— TEXT SEGMENT —
══════════

Zanger & Talabani supporters

Chris Gray in Iraqi Kurdistan

Lt. Josh Rushing (U.S. Marines)

Al Jazeera's Ibrahim Helal (left) and Mohammed Jasim Al Ali

Abu Dhabi TV head, Ali Al Ahmed


Dispatches from the Field: perhaps no war in history has been the subject of such up-close, real-time reporting. In between the feeds and one-on-ones that form "the product," satellite journalists were dealing with bureaucracies, war lords, cheap hotels, and intermittent grave danger. Maggie Zanger, who went to Iraqi Kurdistan as a researcher and found herself doing stand-ups for NBC, wrote letters. Chris Gray, picture editor with the BBC NewsNight team in Kurdistan, kept a diary. And, as a reminder of the risks that have led to the death of at least 13 television journalists so far, we append BBC veteran reporter John Simpson's report on the attack in which his translator was killed.

From the Newsrooms of the Gulf: S. Abdallah Schleifer spent the first week of the war visiting Doha, Dubai, and Abu Dhabi. In Satellite Television News: Up, Down, and Out in Doha, Dubai, and Abu Dhabi, he meditates on phenomena such as the "curious field of force" joining Central Command Headquarters, Al Jazeera, and dozens of TV reporters. In Doha, he conducted an interview with Public Information Officer First Lieutenant Josh Rushing on the army's experience of working with the Western and Arab press, and spoke to Mohammed Jasim Al Ali and Ibrahim Helal about Al Jazeera's war. In Abu Dhabi, he met with Abu Dhabi TV's Ali Al Ahmed and Nart Bouran and heard about the channel's transformation into a 24-hour newscaster, and in Dubai he met with Al Arabiya's Salah Negm, who discussed with him the challenges facing a channel forced to cut its teeth on an almost overwhelming story.

Technologies, Logistics, and Services: the war has not only provided a proving ground for a new style of action-journalism but has also tested technologies, channels' logistical capacities, and the region's press support facilities. In New Compression Technologies Aid War Reporting, Save Cash, David Cass reports on "Laptop News Gathering," while in an interview with Ian Ritchie, the CEO of Associated Press Television News talks to S. Abdallah Schleifer about APTN's response to the logistical and technical challenges of the war. In Video Cairo Sat: the Pressure of War, Noha El-Hennawi describes how the region's largest provider of media services is coping, in Baghdad and elsewhere.


Satellite television coverage of the war has come under intense scrutiny and has stirred controversy. The following series of articles attempts to capture a range of responses across a number of countries. In this issue more than ever, given the strong emotions and diverse positions generated by the war (well reflected even within our own editorial group), we are trying to provide readers and particularly scholars with a sense of different perspectives. Opinions are those of contributors and not necessarily of TBS.

══════════

— EXTRACTED MATERIAL —
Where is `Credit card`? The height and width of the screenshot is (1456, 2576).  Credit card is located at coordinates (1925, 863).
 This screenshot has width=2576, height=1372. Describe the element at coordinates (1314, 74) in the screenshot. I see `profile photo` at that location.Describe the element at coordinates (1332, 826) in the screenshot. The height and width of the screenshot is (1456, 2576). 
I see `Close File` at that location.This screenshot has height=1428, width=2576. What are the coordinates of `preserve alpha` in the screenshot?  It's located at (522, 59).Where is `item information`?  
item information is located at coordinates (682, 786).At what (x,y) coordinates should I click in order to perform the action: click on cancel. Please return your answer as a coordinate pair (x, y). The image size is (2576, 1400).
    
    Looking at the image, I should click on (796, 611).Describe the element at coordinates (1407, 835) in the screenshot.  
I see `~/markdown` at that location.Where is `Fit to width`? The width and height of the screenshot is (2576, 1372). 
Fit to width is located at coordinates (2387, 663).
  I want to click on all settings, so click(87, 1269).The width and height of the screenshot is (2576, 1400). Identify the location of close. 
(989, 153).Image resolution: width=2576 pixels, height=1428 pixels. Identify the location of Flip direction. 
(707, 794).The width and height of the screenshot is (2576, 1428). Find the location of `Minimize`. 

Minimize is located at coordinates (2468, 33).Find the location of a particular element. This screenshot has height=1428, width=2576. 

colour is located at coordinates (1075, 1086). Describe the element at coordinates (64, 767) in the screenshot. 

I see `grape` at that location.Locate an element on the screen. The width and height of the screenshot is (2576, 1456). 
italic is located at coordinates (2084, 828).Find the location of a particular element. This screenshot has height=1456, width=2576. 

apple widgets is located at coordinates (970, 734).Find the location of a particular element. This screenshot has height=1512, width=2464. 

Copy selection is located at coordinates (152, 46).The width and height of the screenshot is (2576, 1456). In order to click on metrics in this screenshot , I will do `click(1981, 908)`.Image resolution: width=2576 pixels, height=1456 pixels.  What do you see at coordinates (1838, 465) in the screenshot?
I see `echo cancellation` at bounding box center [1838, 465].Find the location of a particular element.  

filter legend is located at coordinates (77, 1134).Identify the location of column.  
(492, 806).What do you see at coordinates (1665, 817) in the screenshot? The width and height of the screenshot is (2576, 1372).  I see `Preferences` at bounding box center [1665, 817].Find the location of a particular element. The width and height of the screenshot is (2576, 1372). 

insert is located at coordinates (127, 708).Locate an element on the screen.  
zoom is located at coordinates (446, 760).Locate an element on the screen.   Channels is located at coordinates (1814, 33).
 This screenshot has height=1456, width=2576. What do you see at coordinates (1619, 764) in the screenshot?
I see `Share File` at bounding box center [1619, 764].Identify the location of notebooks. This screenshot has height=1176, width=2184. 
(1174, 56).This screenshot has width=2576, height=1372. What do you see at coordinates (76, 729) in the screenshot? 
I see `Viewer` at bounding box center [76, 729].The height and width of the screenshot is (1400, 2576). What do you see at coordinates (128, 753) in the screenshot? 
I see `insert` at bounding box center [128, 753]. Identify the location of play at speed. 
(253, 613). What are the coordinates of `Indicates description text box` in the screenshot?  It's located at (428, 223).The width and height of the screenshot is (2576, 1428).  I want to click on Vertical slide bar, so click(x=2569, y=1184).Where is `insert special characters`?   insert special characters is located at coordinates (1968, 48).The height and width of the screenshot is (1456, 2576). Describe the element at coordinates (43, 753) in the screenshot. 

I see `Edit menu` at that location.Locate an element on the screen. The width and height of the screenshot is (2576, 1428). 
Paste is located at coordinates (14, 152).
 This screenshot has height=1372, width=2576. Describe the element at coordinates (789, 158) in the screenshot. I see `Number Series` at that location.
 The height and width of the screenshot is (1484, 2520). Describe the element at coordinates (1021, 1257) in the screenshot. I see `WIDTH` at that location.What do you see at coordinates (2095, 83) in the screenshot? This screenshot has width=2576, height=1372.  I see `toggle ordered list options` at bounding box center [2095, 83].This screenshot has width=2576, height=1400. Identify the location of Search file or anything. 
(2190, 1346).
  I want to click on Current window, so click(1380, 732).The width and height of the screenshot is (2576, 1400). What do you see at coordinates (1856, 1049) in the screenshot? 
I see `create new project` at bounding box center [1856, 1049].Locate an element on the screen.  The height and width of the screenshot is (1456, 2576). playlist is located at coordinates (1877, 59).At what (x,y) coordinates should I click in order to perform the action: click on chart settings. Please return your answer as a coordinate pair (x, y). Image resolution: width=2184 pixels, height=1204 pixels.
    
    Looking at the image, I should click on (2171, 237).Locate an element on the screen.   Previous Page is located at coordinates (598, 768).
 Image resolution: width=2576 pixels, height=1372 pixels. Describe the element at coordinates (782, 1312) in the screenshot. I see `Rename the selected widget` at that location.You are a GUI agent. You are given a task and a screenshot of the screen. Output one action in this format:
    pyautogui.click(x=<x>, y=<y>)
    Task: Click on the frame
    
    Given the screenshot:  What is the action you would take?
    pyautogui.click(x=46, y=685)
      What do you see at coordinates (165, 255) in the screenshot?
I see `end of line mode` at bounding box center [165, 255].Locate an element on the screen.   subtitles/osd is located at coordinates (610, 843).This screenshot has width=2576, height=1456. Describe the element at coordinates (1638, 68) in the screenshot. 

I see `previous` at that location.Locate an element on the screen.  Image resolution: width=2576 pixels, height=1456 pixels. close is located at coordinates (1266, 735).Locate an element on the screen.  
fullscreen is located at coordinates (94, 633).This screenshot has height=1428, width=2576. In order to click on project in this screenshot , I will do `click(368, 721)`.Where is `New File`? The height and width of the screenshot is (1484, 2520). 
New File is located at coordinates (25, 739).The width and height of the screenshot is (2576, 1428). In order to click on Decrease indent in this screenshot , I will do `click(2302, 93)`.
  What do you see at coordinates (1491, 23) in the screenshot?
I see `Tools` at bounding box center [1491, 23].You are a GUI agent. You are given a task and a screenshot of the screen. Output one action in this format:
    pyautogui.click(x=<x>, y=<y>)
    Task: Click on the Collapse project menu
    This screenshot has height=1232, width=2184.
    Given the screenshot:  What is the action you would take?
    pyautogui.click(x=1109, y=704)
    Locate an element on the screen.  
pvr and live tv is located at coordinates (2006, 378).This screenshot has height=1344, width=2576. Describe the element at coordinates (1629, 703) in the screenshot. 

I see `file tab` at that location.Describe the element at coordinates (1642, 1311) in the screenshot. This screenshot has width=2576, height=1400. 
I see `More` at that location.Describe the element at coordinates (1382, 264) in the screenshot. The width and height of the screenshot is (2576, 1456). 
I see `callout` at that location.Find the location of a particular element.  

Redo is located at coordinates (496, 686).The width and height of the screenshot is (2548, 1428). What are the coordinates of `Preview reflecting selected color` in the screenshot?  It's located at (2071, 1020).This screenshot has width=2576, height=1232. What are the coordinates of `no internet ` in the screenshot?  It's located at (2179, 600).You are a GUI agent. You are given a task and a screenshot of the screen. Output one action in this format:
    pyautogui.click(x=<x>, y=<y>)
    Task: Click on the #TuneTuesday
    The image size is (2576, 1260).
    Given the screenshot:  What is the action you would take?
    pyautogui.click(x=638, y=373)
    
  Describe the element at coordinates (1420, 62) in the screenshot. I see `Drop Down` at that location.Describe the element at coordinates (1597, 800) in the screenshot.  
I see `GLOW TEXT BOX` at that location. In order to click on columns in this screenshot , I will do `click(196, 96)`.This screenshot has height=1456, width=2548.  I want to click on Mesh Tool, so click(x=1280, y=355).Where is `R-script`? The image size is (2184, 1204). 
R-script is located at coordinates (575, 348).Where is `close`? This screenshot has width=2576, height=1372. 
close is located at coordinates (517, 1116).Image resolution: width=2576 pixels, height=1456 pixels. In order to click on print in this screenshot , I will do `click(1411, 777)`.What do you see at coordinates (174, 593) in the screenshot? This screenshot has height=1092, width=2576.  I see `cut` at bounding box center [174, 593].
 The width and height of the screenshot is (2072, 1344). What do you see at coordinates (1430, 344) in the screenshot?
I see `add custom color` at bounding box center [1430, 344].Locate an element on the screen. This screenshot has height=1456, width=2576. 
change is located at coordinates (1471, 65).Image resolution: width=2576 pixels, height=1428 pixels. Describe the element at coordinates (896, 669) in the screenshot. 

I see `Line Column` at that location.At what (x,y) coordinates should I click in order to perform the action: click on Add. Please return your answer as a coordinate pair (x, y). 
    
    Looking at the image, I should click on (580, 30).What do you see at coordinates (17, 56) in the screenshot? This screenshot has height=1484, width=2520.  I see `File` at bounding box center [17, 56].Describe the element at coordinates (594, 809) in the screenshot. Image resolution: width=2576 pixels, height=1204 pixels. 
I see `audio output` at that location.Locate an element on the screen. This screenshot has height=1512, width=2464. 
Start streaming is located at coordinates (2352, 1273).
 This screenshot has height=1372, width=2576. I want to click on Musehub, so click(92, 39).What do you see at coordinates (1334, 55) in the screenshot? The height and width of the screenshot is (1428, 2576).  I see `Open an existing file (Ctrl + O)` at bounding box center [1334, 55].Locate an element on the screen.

══════════

— TASK ITEM A —
Extract from the war coverage overview the passage starting at "Chris Gray in" and ending at "translator was killed.".
— TASK ITEM B —
Decide whether each statement agrees with the war coverage overview: (i) Maggie Zanger went to Iraqi Kurdistan as a picture editor; (ii) S. Abdallah Schleifer spent the first week of the war visiting Doha, Dubai, and Abu Dhabi; (iii) Video Cairo Sat is described as the region's largest provider of media services. Answer yes or no for each and quote the deciding words.
The records are not needed for the tasks.

— YOUR SOLUTION A —
Chris Gray in Iraqi Kurdistan

Lt. Josh Rushing (U.S. Marines)

Al Jazeera's Ibrahim Helal (left) and Mohammed Jasim Al Ali

Abu Dhabi TV head, Ali Al Ahmed


Dispatches from the Field: perhaps no war in history has been the subject of such up-close, real-time reporting. In between the feeds and one-on-ones that form "the product," satellite journalists were dealing with bureaucracies, war lords, cheap hotels, and intermittent grave danger. Maggie Zanger, who went to Iraqi Kurdistan as a researcher and found herself doing stand-ups for NBC, wrote letters. Chris Gray, picture editor with the BBC NewsNight team in Kurdistan, kept a diary. And, as a reminder of the risks that have led to the death of at least 13 television journalists so far, we append BBC veteran reporter John Simpson's report on the attack in which his translator was killed.

— YOUR SOLUTION B —
(i) No: "went to Iraqi Kurdistan as a researcher"
(ii) Yes: "S. Abdallah Schleifer spent the first week of the war visiting Doha, Dubai, and Abu Dhabi"
(iii) Yes: "the region's largest provider of media services"